Unfortunately right now we have too little data, the program will finish before even taking the first snapshot. Let's take more data and introduce some failures:
//! Using SlateDB as a persistence backend
use malstrom::keyed::partitioners::rendezvous_select;
use malstrom::operators::*;
use malstrom::sinks::{StatelessSink, StdOutSink};
use malstrom::sources::{StatefulSource, StatefulSourceImpl, StatefulSourcePartition};
use malstrom::{runtime::SingleThreadRuntime, snapshot::SlateDbBackend, worker::StreamProvider};
use malstrom::snapshot::slatedb::object_store::{local::LocalFileSystem, path::Path};
use std::sync::Arc;
use std::thread::sleep;
use std::time::{Duration, Instant};
fn main() {
let filesystem = LocalFileSystem::new();
let persistence = SlateDbBackend::new(Arc::new(filesystem), Path::from("/tmp")).unwrap();
loop {
let job = SingleThreadRuntime::builder()
.persistence(persistence.clone())
.snapshots(Duration::from_secs(1))
.build(build_dataflow);
let thread = std::thread::spawn(move || job.execute().unwrap());
match thread.join() {
Ok(_) => return,
Err(_) => {
println!("Restarting worker");
continue;
}
}
}
}
fn build_dataflow(provider: &mut dyn StreamProvider) {
let start_time = Instant::now();
let fail_interval = Duration::from_secs(10);
provider
.new_stream()
.source("iter-source", StatefulSource::new(StatefulNumberSource(0)))

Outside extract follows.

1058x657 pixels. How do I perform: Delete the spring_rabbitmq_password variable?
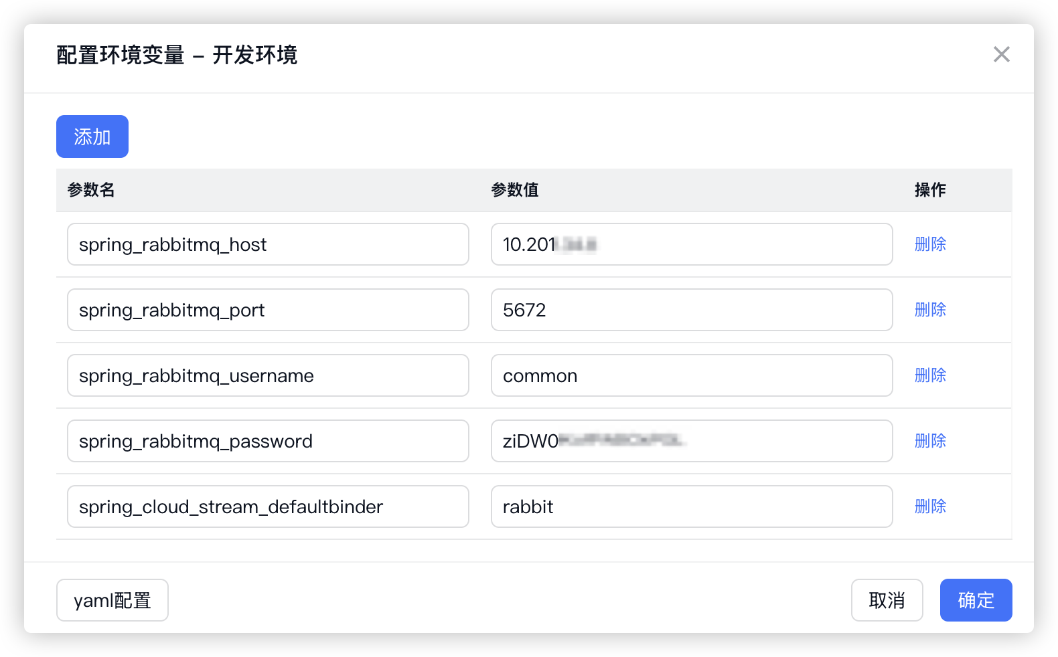pos(930,441)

.key_distribute("key-by-value", |x| x.value & 1 == 1, rendezvous_select)
.stateful_map("sum", |_key, value, state: i32| {
let state = state + value;
(state, Some(state))
})
.inspect("expensive-operation", |_msg, _ctx| {
// we need this to not overflow the sum before "crashing"
sleep(Duration::from_millis(100))
})
.inspect("fail-random", move |_msg, _ctx| {
if Instant::now().duration_since(start_time) > fail_interval {
panic!("Oh no!")
}
})
.sink("stdout", StatelessSink::new(StdOutSink));
}
struct StatefulNumberSource(i32);
impl StatefulSourceImpl<i32, i32> for StatefulNumberSource {
type Part = ();
type PartitionState = i32;
type SourcePartition = Self;
fn list_parts(&self) -> Vec<Self::Part> {
vec![()]
}
fn build_part(
&mut self,
_part: &Self::Part,
part_state: Option<Self::PartitionState>,
) -> Self::SourcePartition {
println!("Build with {part_state:?}");
Self(part_state.unwrap_or_default())
}
}
impl StatefulSourcePartition<i32, i32> for StatefulNumberSource {
type PartitionState = i32;
fn poll(&mut self) -> Option<(i32, i32)> {
let out = Some((self.0, self.0));
self.0 += 1;
out
}
fn is_finished(&mut self) -> bool {
false
}
fn snapshot(&self) -> Self::PartitionState {
println!("SNAPSHOTTING SOURCE");
self.0
}
fn collect(self) -> Self::PartitionState {
self.0
}
}Our program will now "fail" and restart every 10 seconds. You may observe some duplicate outputs, but the running total calculated remains correct, i.e. every integer is added exactly once.
Exactly Once
Malstroms checkpointing system guarantees all datapoints affect the program state exactly once. Notably this means, you will always get the correct end results, but in failure cases messages may be processed and emitted more than once. While this sounds like a weak compromise, it is actually the strongest guarantee any stream processing system offers to date (to the best of the author's knowledge). You can however still make your outputs exactly-once observable by using idempotent output operations or atomic commits.